## Worked Problems

1. A molecule of double-stranded DNA that is 5 million base pairs long has a base composition that is 62% G + C. How many times, on average, are the following restriction sites likely to be present in this DNA molecule?

(a) BamHI (recognition sequence = GGATCC)

(b) HindIII (recognitions sequence = AAGCTT)

(c) HpaII (recognition sequence = CCGG)

The percentages of G and C are equal in double-stranded DNA; so, if G + C = 62%, then %G = %C = 62%/2 = 31%. The percentage of A + T = (100% - G + C) = 48%, and %A = %T = 48%/2 = 24%. To determine the probability of finding a particular base sequence, we use the multiplicative rule, multiplying together the probably of finding each base at a particular site.

(a) The probability of finding the sequence GGATCC = 0.31 X 0.31 X 0.24 X 0.24 X 0.31 X 0.31 = 0.00053. To determine the average number of recognition sequences in a 5-million-base-pair piece of DNA, we multiply 5,000,000 bp X 0.00053 = 2659.5 recognition sequences.

(b) The number of AAGCTT recognition sequences is 0.24 X 0.24 X 0.31 X 0.31 X 0.24 X 0.24 X 5,000,000 = 1594 recognition sequences.

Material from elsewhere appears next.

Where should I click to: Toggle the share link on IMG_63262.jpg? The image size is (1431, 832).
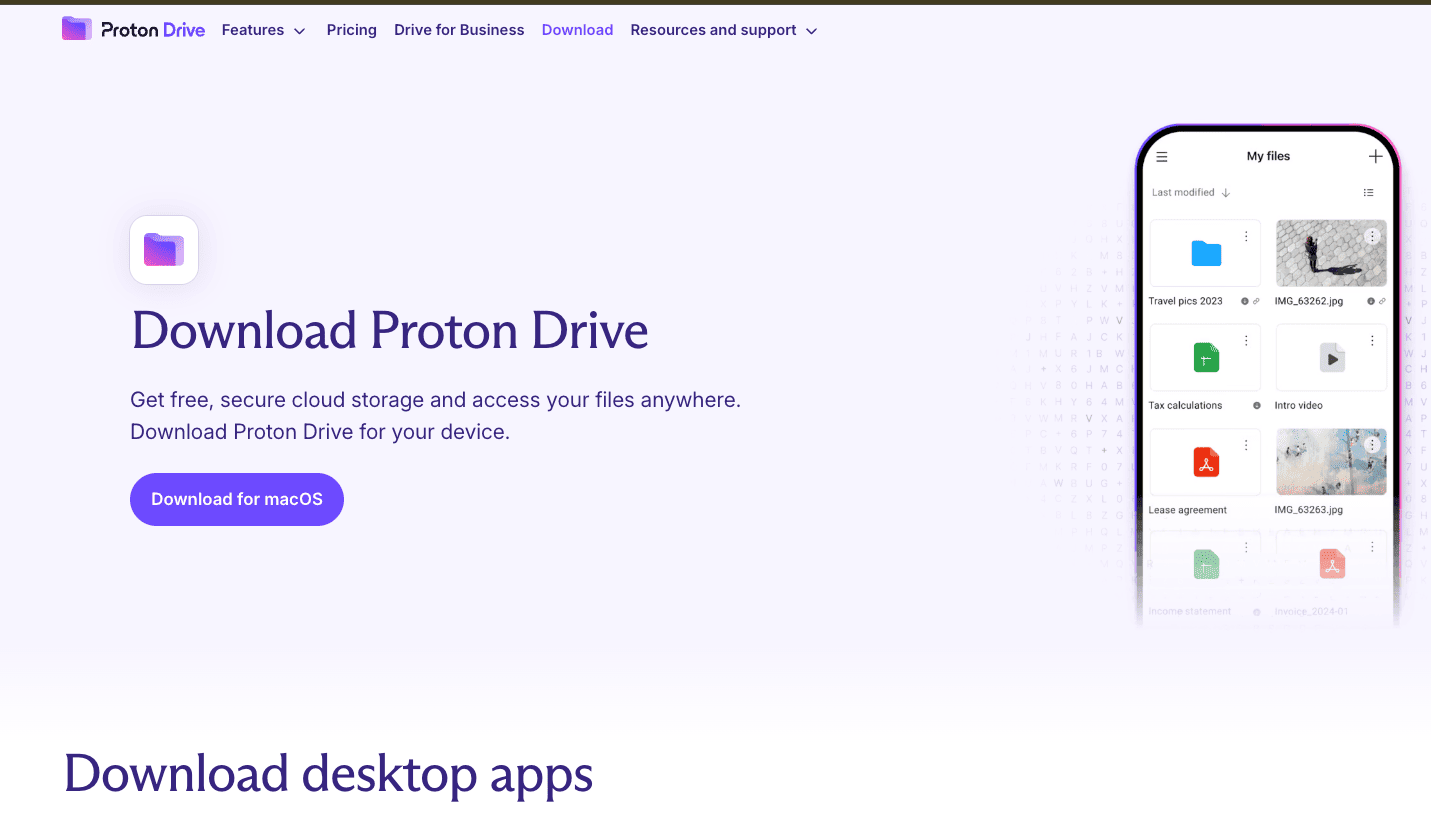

(c) The number of CCGG recognition sequences is 0.31 X 0.31 X 0.31 X 0.31 X 5,000,000 = 46,176 recognition sequences.

2. A protein has the following amino acid sequence:

### Met-Leu-Arg-Ser-Arg-Met-Tyr-Trp-Asp-His-Glu-Thr

You wish to make a set of probes to screen a cDNA library for the sequence that encodes this protein. Your probes should be at least 18 nucleotides in length.

(a) Which amino acids in the protein should be used so that the smallest number of probes is required? (Consult the genetic code in Figure 15.12.)

(b) How many different sequences must be synthesized to be certain that you will find the correct cDNA sequence that specifies the protein?

We first write out all the codons that can specify all the amino acids in the protein, using the genetic code in Figure 15.12 (see table below).

(a) The 18-bp region encoding amino acids 6 through 11 should be used, because this region has the fewest number of possible codons.

(b) For amino acids 6 through 11, there is one possible codon for Met, two for Tyr, one for Trp, two for Asp, two for His, and two for Glu. Thus 1 X 2 X 1 X 2 X 2 X 2 = 16 possible sequences must be synthesized to locate the gene.